11.2.2. Scientific Data Viz#

The second kind, scientific data visualisation, is the prime cut of your exploratory visualisation. It’s the kind of plot you might include in a more technical paper, the picture that says a thousand words. I often think of the first image of a black hole Akiyama et al. [AAA+19] as a prime example of this. You can get away with having a high density of information in a scientific plot and, in short format journals, you may need to. The journal Physical Review Letters, which has an 8 page limit, has a classic of this genre in more or less every issue. Ensuring that important values can be accurately read from the plot is especially important in these kinds of charts. But they can also be the kind of plot that presents the killer results in a study; they might not be exciting to people who don’t look at charts for a living, but they might be exciting and, just as importantly, understandable by your peers.

This type of visualisation is especially popular in the big science journals like Nature and Science, where space is at a premium. We won’t cover this type of plot in this book, because it tends to be very bespoke.
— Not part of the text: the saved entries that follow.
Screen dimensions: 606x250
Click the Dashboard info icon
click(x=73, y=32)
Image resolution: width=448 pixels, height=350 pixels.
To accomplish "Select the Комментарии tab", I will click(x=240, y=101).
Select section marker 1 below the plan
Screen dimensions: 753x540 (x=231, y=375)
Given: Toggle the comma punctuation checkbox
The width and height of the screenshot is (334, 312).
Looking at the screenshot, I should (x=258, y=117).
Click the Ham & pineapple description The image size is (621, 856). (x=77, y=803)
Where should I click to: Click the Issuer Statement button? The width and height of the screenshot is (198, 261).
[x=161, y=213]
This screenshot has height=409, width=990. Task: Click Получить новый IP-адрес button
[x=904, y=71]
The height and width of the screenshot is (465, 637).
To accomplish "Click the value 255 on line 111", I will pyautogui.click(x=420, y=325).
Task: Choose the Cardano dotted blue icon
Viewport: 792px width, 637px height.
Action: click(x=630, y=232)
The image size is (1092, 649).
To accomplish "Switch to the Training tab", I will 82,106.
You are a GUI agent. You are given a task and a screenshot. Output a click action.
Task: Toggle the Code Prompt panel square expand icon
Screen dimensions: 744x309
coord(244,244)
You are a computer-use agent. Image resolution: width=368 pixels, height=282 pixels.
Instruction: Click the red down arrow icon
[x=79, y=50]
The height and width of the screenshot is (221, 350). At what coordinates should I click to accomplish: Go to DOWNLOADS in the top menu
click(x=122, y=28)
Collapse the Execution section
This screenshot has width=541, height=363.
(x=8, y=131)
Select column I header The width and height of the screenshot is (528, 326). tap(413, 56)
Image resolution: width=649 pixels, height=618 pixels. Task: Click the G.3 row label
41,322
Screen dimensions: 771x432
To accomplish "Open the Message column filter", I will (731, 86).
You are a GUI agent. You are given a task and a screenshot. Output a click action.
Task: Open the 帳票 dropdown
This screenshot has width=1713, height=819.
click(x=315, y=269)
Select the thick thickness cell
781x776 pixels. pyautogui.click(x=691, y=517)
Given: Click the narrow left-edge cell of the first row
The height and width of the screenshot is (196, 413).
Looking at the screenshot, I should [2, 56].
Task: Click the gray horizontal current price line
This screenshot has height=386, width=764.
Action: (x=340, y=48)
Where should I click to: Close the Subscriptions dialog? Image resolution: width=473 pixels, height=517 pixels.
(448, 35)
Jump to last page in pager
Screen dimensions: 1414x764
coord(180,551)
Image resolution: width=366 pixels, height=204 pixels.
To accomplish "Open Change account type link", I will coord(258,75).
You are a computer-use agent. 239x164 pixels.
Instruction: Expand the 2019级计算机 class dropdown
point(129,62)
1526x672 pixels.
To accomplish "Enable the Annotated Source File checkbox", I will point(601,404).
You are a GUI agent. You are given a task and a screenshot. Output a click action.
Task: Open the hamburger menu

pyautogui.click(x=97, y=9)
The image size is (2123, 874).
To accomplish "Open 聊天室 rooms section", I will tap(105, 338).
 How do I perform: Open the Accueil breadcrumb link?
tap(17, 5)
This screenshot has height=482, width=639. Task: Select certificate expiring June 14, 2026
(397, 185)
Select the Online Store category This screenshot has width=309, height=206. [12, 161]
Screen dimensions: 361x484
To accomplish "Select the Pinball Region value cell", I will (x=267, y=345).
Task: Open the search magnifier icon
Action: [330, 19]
11.2.3. Narrative Data Viz#

The third and final kind is narrative data visualisation. This is the one that requires the most thought in the step where you go from the first view to the end product. It’s a visualisation that doesn’t just show a picture, but gives an insight. These are the kind of visualisations that you might see in the Financial Times, The Economist, or on the BBC News website. They come with aids that help the viewer focus on the aspects that the creator wanted them to (you can think of these aids or focuses as doing for visualisation what bold font does for text). They’re well worth using in your work, especially if you’re trying to communicate a particular narrative, and especially if the people you’re communicating with don’t have deep knowledge of the topic. You might use them in a paper that you hope will have a wide readership, in a blog post summarising your work, or in a report intended for a policymaker.

You can find more information on the topic of communicating via data visualisations in the Graphics for Communication chapter.